(Pixel coordinate grounding data)
----------------
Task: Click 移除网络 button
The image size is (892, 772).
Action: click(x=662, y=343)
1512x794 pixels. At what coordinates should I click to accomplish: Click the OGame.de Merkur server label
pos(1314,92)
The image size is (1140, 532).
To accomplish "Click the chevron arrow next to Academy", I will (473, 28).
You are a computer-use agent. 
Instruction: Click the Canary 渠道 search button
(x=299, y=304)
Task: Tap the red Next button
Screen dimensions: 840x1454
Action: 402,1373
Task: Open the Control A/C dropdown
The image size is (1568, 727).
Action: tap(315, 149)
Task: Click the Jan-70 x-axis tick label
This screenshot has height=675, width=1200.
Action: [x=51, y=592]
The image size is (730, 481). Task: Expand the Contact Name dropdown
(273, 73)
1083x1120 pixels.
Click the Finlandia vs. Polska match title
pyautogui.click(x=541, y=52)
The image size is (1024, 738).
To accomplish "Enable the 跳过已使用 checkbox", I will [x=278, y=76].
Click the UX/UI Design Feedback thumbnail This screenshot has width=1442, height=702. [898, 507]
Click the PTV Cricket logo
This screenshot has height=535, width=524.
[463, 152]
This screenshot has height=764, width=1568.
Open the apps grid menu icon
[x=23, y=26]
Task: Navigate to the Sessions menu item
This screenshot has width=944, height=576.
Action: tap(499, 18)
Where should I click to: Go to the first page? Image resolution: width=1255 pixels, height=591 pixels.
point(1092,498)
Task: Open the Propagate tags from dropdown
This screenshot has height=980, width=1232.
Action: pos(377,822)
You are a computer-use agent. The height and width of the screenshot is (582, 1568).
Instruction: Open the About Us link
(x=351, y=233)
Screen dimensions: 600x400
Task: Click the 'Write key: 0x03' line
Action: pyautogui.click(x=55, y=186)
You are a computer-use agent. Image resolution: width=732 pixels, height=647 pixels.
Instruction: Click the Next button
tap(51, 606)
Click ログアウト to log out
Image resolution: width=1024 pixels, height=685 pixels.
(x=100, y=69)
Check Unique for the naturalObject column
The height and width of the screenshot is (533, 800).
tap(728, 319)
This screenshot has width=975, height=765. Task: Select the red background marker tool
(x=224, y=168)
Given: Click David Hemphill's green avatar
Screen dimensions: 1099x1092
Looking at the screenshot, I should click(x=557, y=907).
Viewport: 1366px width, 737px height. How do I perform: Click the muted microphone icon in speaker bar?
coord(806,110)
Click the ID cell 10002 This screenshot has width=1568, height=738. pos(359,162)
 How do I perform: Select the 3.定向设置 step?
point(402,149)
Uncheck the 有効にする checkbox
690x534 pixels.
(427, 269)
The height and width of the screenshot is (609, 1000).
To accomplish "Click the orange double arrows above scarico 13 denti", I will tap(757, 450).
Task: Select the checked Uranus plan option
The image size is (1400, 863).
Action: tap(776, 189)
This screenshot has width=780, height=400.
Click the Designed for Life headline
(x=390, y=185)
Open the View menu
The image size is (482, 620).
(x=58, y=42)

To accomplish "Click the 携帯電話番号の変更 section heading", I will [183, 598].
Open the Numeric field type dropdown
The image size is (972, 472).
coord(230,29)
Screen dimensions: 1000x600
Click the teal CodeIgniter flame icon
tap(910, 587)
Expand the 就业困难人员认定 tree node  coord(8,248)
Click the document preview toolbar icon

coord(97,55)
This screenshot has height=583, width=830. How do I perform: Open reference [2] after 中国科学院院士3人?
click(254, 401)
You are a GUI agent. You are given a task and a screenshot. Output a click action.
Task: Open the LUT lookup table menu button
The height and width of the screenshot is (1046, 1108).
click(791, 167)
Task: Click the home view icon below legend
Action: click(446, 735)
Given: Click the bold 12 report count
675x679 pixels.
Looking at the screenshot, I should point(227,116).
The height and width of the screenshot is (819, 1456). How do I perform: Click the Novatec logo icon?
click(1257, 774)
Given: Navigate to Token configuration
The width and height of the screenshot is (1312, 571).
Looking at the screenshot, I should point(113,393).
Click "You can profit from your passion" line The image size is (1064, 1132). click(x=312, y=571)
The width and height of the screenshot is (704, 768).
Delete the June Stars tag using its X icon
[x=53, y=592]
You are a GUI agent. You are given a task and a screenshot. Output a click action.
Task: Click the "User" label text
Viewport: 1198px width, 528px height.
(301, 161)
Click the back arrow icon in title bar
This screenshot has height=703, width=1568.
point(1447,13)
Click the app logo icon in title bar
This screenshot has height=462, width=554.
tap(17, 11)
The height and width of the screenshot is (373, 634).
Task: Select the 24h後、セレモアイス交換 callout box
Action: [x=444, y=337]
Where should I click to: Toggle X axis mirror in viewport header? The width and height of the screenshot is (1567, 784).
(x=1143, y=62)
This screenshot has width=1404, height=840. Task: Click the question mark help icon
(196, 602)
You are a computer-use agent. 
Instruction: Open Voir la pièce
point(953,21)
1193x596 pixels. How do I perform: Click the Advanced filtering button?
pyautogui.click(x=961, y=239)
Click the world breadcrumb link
----------------
_Work item_
Return every record above exactly as written.

_Exercise solution_
Task: Click 移除网络 button
The image size is (892, 772).
Action: click(x=662, y=343)
1512x794 pixels. At what coordinates should I click to accomplish: Click the OGame.de Merkur server label
pos(1314,92)
The image size is (1140, 532).
To accomplish "Click the chevron arrow next to Academy", I will (473, 28).
You are a computer-use agent. 
Instruction: Click the Canary 渠道 search button
(x=299, y=304)
Task: Tap the red Next button
Screen dimensions: 840x1454
Action: 402,1373
Task: Open the Control A/C dropdown
The image size is (1568, 727).
Action: tap(315, 149)
Task: Click the Jan-70 x-axis tick label
This screenshot has height=675, width=1200.
Action: [x=51, y=592]
The image size is (730, 481). Task: Expand the Contact Name dropdown
(273, 73)
1083x1120 pixels.
Click the Finlandia vs. Polska match title
pyautogui.click(x=541, y=52)
The image size is (1024, 738).
To accomplish "Enable the 跳过已使用 checkbox", I will [x=278, y=76].
Click the UX/UI Design Feedback thumbnail This screenshot has width=1442, height=702. [898, 507]
Click the PTV Cricket logo
This screenshot has height=535, width=524.
[463, 152]
This screenshot has height=764, width=1568.
Open the apps grid menu icon
[x=23, y=26]
Task: Navigate to the Sessions menu item
This screenshot has width=944, height=576.
Action: tap(499, 18)
Where should I click to: Go to the first page? Image resolution: width=1255 pixels, height=591 pixels.
point(1092,498)
Task: Open the Propagate tags from dropdown
This screenshot has height=980, width=1232.
Action: pos(377,822)
You are a computer-use agent. The height and width of the screenshot is (582, 1568).
Instruction: Open the About Us link
(x=351, y=233)
Screen dimensions: 600x400
Task: Click the 'Write key: 0x03' line
Action: pyautogui.click(x=55, y=186)
You are a computer-use agent. Image resolution: width=732 pixels, height=647 pixels.
Instruction: Click the Next button
tap(51, 606)
Click ログアウト to log out
Image resolution: width=1024 pixels, height=685 pixels.
(x=100, y=69)
Check Unique for the naturalObject column
The height and width of the screenshot is (533, 800).
tap(728, 319)
This screenshot has width=975, height=765. Task: Select the red background marker tool
(x=224, y=168)
Given: Click David Hemphill's green avatar
Screen dimensions: 1099x1092
Looking at the screenshot, I should click(x=557, y=907).
Viewport: 1366px width, 737px height. How do I perform: Click the muted microphone icon in speaker bar?
coord(806,110)
Click the ID cell 10002 This screenshot has width=1568, height=738. pos(359,162)
 How do I perform: Select the 3.定向设置 step?
point(402,149)
Uncheck the 有効にする checkbox
690x534 pixels.
(427, 269)
The height and width of the screenshot is (609, 1000).
To accomplish "Click the orange double arrows above scarico 13 denti", I will tap(757, 450).
Task: Select the checked Uranus plan option
The image size is (1400, 863).
Action: tap(776, 189)
This screenshot has width=780, height=400.
Click the Designed for Life headline
(x=390, y=185)
Open the View menu
The image size is (482, 620).
(x=58, y=42)

To accomplish "Click the 携帯電話番号の変更 section heading", I will [183, 598].
Open the Numeric field type dropdown
The image size is (972, 472).
coord(230,29)
Screen dimensions: 1000x600
Click the teal CodeIgniter flame icon
tap(910, 587)
Expand the 就业困难人员认定 tree node  coord(8,248)
Click the document preview toolbar icon

coord(97,55)
This screenshot has height=583, width=830. How do I perform: Open reference [2] after 中国科学院院士3人?
click(254, 401)
You are a GUI agent. You are given a task and a screenshot. Output a click action.
Task: Open the LUT lookup table menu button
The height and width of the screenshot is (1046, 1108).
click(791, 167)
Task: Click the home view icon below legend
Action: click(446, 735)
Given: Click the bold 12 report count
675x679 pixels.
Looking at the screenshot, I should point(227,116).
The height and width of the screenshot is (819, 1456). How do I perform: Click the Novatec logo icon?
click(1257, 774)
Given: Navigate to Token configuration
The width and height of the screenshot is (1312, 571).
Looking at the screenshot, I should point(113,393).
Click "You can profit from your passion" line The image size is (1064, 1132). click(x=312, y=571)
The width and height of the screenshot is (704, 768).
Delete the June Stars tag using its X icon
[x=53, y=592]
You are a GUI agent. You are given a task and a screenshot. Output a click action.
Task: Click the "User" label text
Viewport: 1198px width, 528px height.
(301, 161)
Click the back arrow icon in title bar
This screenshot has height=703, width=1568.
point(1447,13)
Click the app logo icon in title bar
This screenshot has height=462, width=554.
tap(17, 11)
The height and width of the screenshot is (373, 634).
Task: Select the 24h後、セレモアイス交換 callout box
Action: [x=444, y=337]
Where should I click to: Toggle X axis mirror in viewport header? The width and height of the screenshot is (1567, 784).
(x=1143, y=62)
This screenshot has width=1404, height=840. Task: Click the question mark help icon
(196, 602)
You are a computer-use agent. 
Instruction: Open Voir la pièce
point(953,21)
1193x596 pixels. How do I perform: Click the Advanced filtering button?
pyautogui.click(x=961, y=239)
Click the world breadcrumb link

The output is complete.